Dans ce contexte de gouvernance en construction et d’émergence de dispositifs de régulation alternatifs, les certifications sont souvent présentées comme de simples instruments de « confiance dans les relations entre agents économiques » (Debruyne, 2011). Or un nombre croissant de chercheurs mettent en lumière le fait que ce ne sont pas des outils aussi neutres (notamment Campbell et Le Heron, 2007; Higgins, Dibden et Cocklin, 2008; McEwan et Bek, 2009; Vogel, 2007). Car, quelle que soit leur nature – technique, sociale, environnementale ou encore religieuse –, en cherchant à sensibiliser entreprises et consommateurs à des enjeux ou problèmes particuliers et à orienter les conduites et les pratiques dans le sens de certains principes et valeurs bien précis, les certifications se révèlent inévitablement des outils éthiques et normatifs puissants.
Certaines de ces certifications se réclament par ailleurs explicitement de l’« éthique », en visant à garantir la « bonne gouvernance », ou encore le caractère « éthique » ou « responsable » de la consommation, de l’investissement, de l’approvisionnement, etc. Que ces prétentions à l’éthique soient explicites ou non, il n’en demeure pas moins que ces tentatives de réguler, autrement que par l’État, des produits, des services ou des pratiques soulèvent plusieurs questions et enjeux, notamment éthiques, qui ont des implications non négligeables, que ce soit sur nos pratiques ou sur nos représentations de l’éthique.

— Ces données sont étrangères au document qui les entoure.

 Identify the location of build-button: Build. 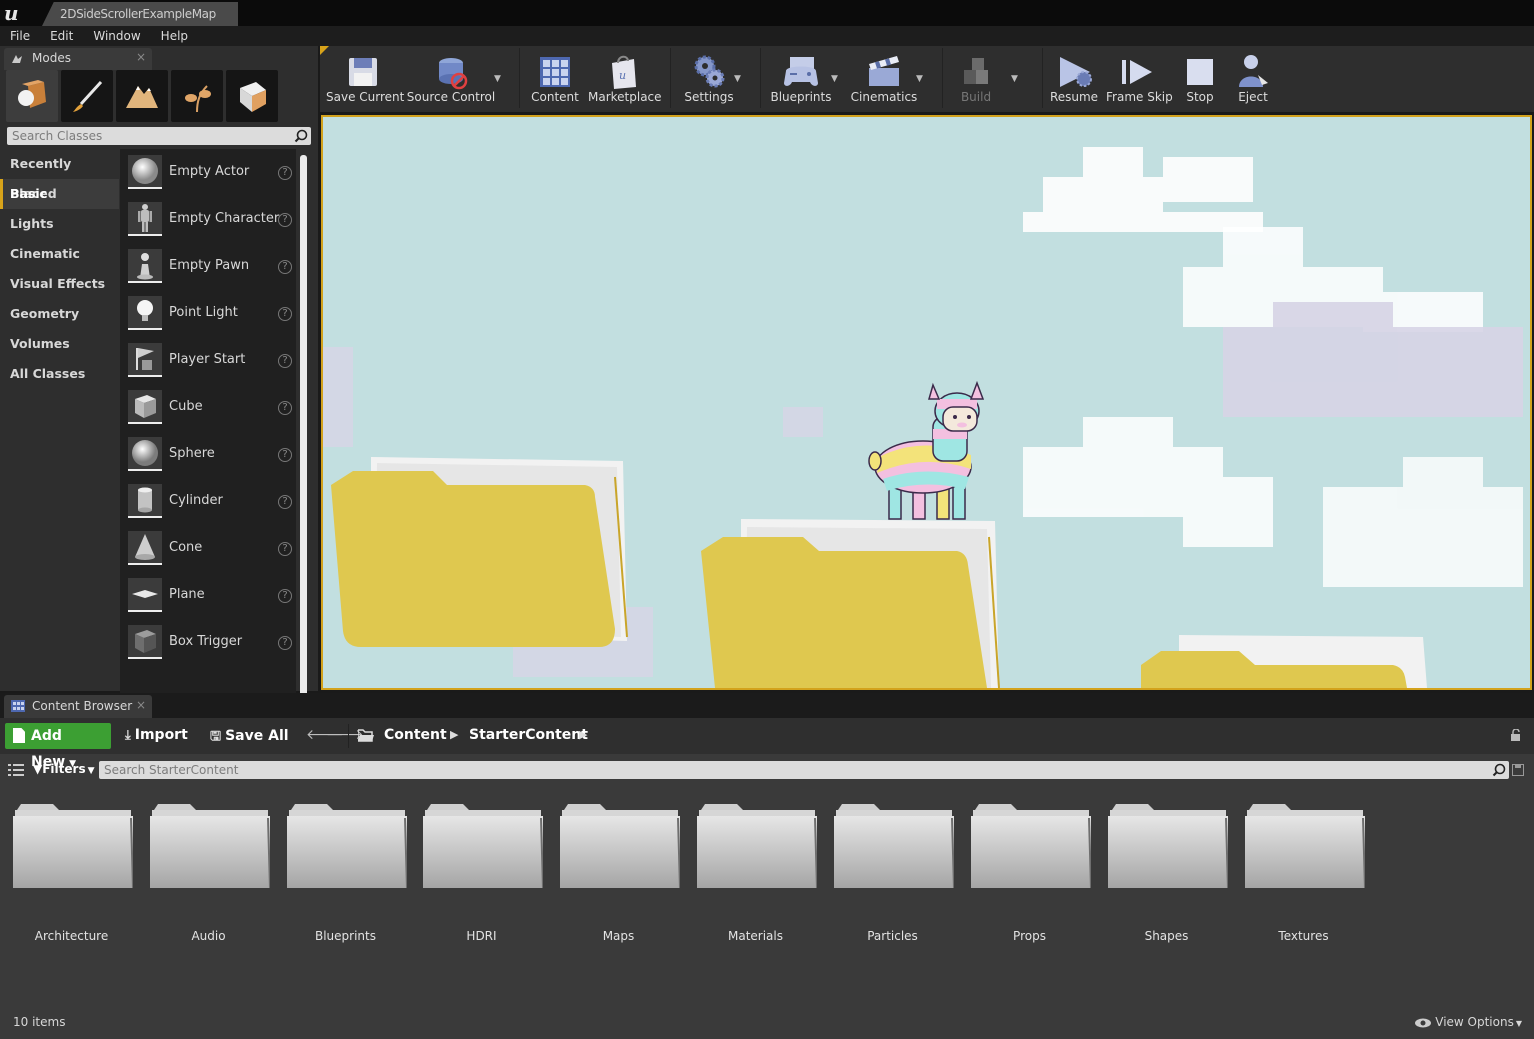
(976, 79).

Si les écrits à propos des certifications ne manquent pas, notamment dans le domaine agroalimentaire, celles-ci tendent à être étudiées principalement en termes techniques, comme si elles étaient dépouillées « d’impulsions politiques, de relations de pouvoir, d’enjeux éthiques et d’implications plus larges » (Campbell et Le Heron, 2007 : 134). À l’heure où les initiatives de certification prolifèrent et se complexifient, un regard plus approfondi nous semble par conséquent essentiel. Ce sont donc à la mise en lumière et à la réflexion sur ces enjeux – aussi bien les enjeux éthiques des processus de certification au sens large, que les enjeux plus larges des tentatives de certification « éthique » en particulier – que ce numéro souhaite contribuer.
À propos des directrices de ce numéro
Allison Marchildon est professeure agrégée au Département de philosophie et d’éthique appliquée de l’Université de Sherbrooke, où elle est responsable des programmes de deuxième cycle en éthique appliquée. Elle est par ailleurs coresponsable de l’axe éthique, gouvernance et démocratie de l’Observatoire international sur les impacts sociétaux de l’intelligence artificielle et du numérique (OBVIA) et est chercheure associée à l’Institut d’éthique appliquée (IDEA) de l’Université Laval.
Marie-Claude Desjardins est professeure à la Faculté de droit de l’Université de Sherbrooke. Elle est avocate au Barreau du Québec depuis 2004. Ses enseignements et ses recherches portent sur le commerce équitable, le droit de la protection du consommateur, la responsabilité sociale de l’entreprise, l’accès à la justice et le droit international du développement durable.